Nanoscale Ferroelectricity in Crystalline g Glycine
Alejandro Heredia,1 Vincent Meunier,2 Igor K. Bdikin,1 José Gracio,3 Nina Balke,4 Stephen Jesse,4 Alexander Tselev,4 Pratul Agarwal,4 Bobby G. Sumpter,4 Sergei V. Kalinin4, and Andrei L. Kholkin1
1-Department of Ceramics and Glass Engineering & CICECO, University of Aveiro, 3810-193 Aveiro, Portugal
2-Physics, Astronomy and Applied Physics Department, Rensselaer Polytechnic Institute, Troy,NY 12180
3-Nanotechnology Research Div., Centre for Mechanical Technology & Automation, University of Aveiro, 3810-193 Aveiro, Portugal
4-Oak Ridge National Laboratory, Oak Ridge, TN
Materials synthesis, experiments and computational simulations were used to produce and investigate the ferroelectric properties of g glycine. We have shown the existence of ferroelectric domains and characterized the ferroelectric switching process for different domains using piezoresponse force microscopy. Density functional theory calculations and force-field based simulations were used to explain the switching process in the glycine molecule, demonstrating molecule rotation and crystallization when electrical fields are applied locally.

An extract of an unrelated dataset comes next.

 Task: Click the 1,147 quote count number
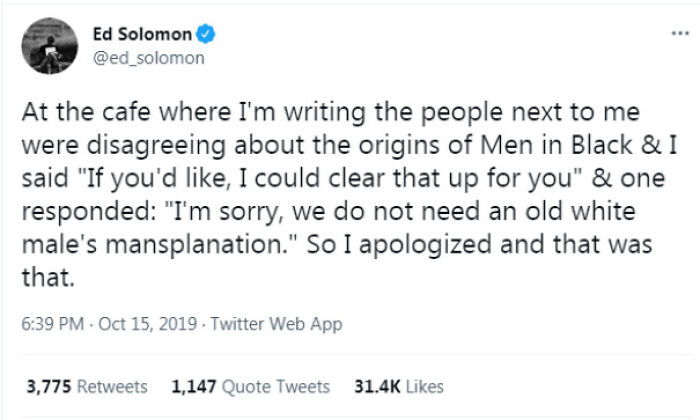click(194, 386)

Glycine is the simplest amino acid and is widely used by living organisms to build proteins. Therefore, it is a material of high significance and interest. This is the first time ferroelectric properties of g glycine have been reported. It was known to be piezoelectric since 1954, but the discovery of reversible polarization change opens new pathways to novel classes of bioelectronic logic and memory devices, where polarization switching is used to record/retrieve information in the form of ferroelectric domains.
This work was published in Advanced Functional Materials. A portion of this Research at Oak Ridge National Laboratory's Center for Nanophase Materials Sciences was sponsored by the Scientific User Facilities Division, Office of Basic Energy Sciences, U.S. Department of Energy.
“Nanoscale Ferroelectricity in Crystalline g Glycine,” A. Heredia, V. Meunier, I. K. Bdikin, J. Gracio, N. Balke, S. Jesse, A. Tselev, P. Agarwal, B. G. Sumpter, S. V. Kalinin, and A. L. Kholkin, Adv. Func. Mater. (2012); doi: 10.1002/adfm.201103011.